Given task 1
In the report on freeze damage to wheat and stalled corn seeding, how much snow fell in Valentine, Nebraska?
Given task 2
Pick up the report on freeze damage to wheat and stalled corn seeding after its final sentence and carry it forward.

Page
◇ ◇ ◇

Freeze harming US wheat; rain and snow stall corn seeding
* Winter wheat in southwest Plains likely harmed
* Rains and snow keep spring fieldwork at a minimum
* Moisture to help ease drought stress
By Sam Nelson
CHICAGO, April 10 (Reuters) - Freezing temperatures early on Wednesday likely harmed winter wheat in the southwest Plains, while rain and snow in the Plains and Midwest slowed or stalled corn plantings even as they eased drought stress, an agricultural meteorologist said.
"There was probably some damage to wheat, it dropped to the teens (degrees Fahrenheit) to low 20s F in the Texas Panhandle and down to 12 F this morning in southeast Colorado," said Andy Karst, meteorologist for World Weather Inc.
Karst said the cold snap harmed wheat from southwest Kansas into western Oklahoma and into the Texas Panhandle.
"It will be cold again tomorrow, so there will probably be more damage," he said.
Heavy snowfall blanketed the northern Midwest at mid-week with 20 inches of snow in Valentine, Nebraska and 6.0 inches to 12.0 inches or more elsewhere, according to Karst.
Rains of 1.0 to 2.0 inches or more covered most of the western Midwest and the rainfall will move into the eastern Midwest Wednesday and Thursday, he said.
"Moisture in the western Midwest will be beneficial, it won't end the drought but it will add to soil moisture levels," Karst said.
Delays in corn plantings will be widespread this week and only sporadic seedings will take place next week.

◇ ◇ ◇

Recorded information
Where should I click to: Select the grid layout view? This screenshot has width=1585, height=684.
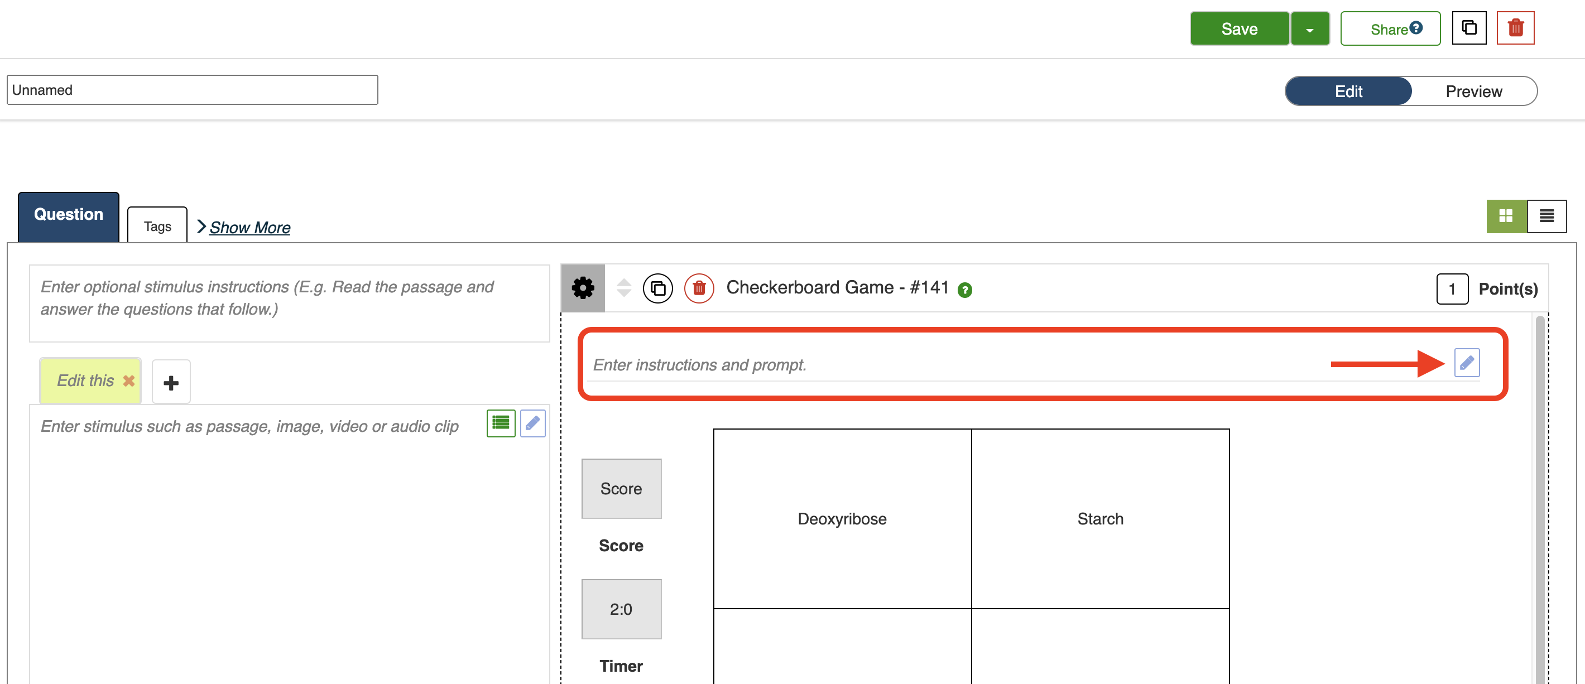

◇ ◇ ◇

Exercise result 1
20 inches.

Exercise result 2
"This will shut down plantings for now, and next week, there may be rain off-and-on which will slow fieldwork," he said.
U.S. farmers are not happy with the cold and snow that may be causing more harm to their winter wheat crop but the April showers are being welcomed following the worst drought in over 50 years that trimmed crop output last year and has been stressing the winter wheat crop.
The U.S. Department of Agriculture (USDA) on Monday said 36 percent of the U.S. winter wheat crop was in good to excellent condition, up from 34 percent a week ago but well below the year-ago rating of 61 percent.
The drought has taken a toll on the winter wheat crop that has broken away from its winter dormant or hibernation status and is now growing, leaving it vulnerable to harm from cold weather or another spate of dryness.
Drought conditions are retreating slowly in the U.S. Plains, according to a report issued last Thursday by a consortium of state and federal climatologists.
Don Keeney, meteorologist for MDA Weather Services said that at the end of March, 6 inches to 8 inches (15 cm to 20 cm) of rain were needed to bring soil moisture levels back to normal in much of Nebraska and a corner of northeast Kansas.
Keeney said 2 inches to 4 inches (5 cm to 10 cm) were needed in the balance of the central Plains and western Iowa.
The Drought Monitor report, which tracks the U.S. land area stricken by drought on a weekly basis, said the Plains, which have been the hardest hit, was seeing improvement because of rains and snow in the past two months. (Editing by Bernadette Baum)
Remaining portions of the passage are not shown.